I wanted to implement a mask layer with a minimum change of code, and my original solution was as below.
class Mask(nn.Module):
def __init__(self, embed_dim, num_features):
super().__init__()
self.embed_dim = embed_dim
self.num_features = num_features
self.mask_token = nn.Parameter(torch.zeros(1, embed_dim))
self.mask=None
def forward(self, x, mask=None):
assert self.mask is not None or mask is not None, "'mask' must be set before forward is called or must be passed to forward"
if mask is None:
mask=self.mask
assert mask.shape[0] == x.shape[0], f"batch_size is not equal"
assert mask.shape[1] == self.num_features, f"num_features is not equal"
assert ((mask==0) | (mask==1)).all() , "mask is not binary"

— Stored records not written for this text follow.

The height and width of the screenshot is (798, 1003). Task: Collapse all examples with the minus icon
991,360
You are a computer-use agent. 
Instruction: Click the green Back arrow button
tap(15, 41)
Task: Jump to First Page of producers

x[mask == 0]=self.mask_token
return x
# model initialization
model=Bert()
# insert mask layer in front of the module of interest
model.embedder=nn.Sequential(Mask(1500, 200), model.embedder)
# during forward pass, set the mask to use before calling `forward` of the model.

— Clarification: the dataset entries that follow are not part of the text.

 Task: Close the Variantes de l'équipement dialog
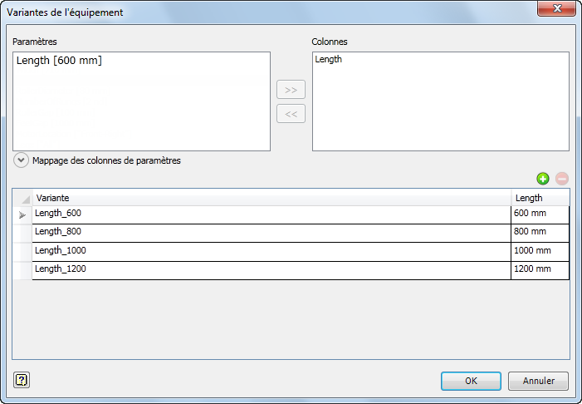(556, 8)
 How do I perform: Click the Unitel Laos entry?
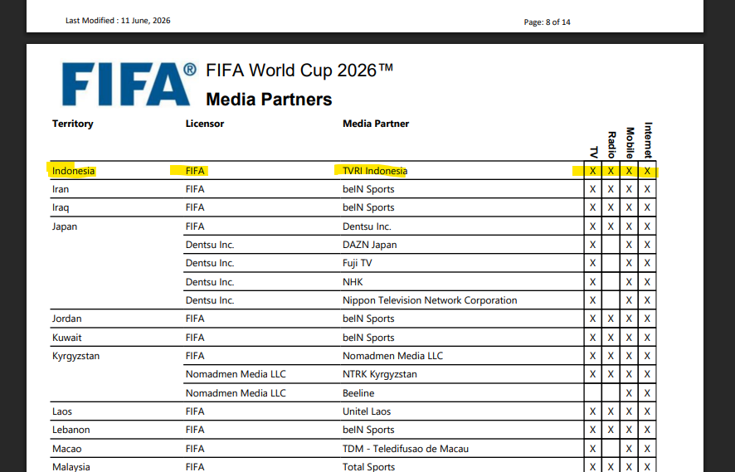[367, 411]
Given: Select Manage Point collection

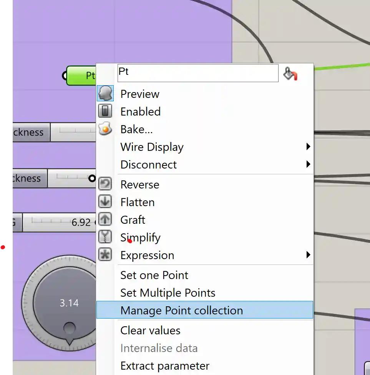Looking at the screenshot, I should [x=181, y=311].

model.embedder[0].mask=torch.ones(1500,200)
y=model(x)
However, this solution becomes problematic when the module is parallelized (data parallelism). As each input to the module is split along the batch dimension, the batch dimensions of mask and x
differ from each other. The batch dimension of x
gets low, but the batch dimension of the mask remains the same. Do you have any other ideas on solving the issues?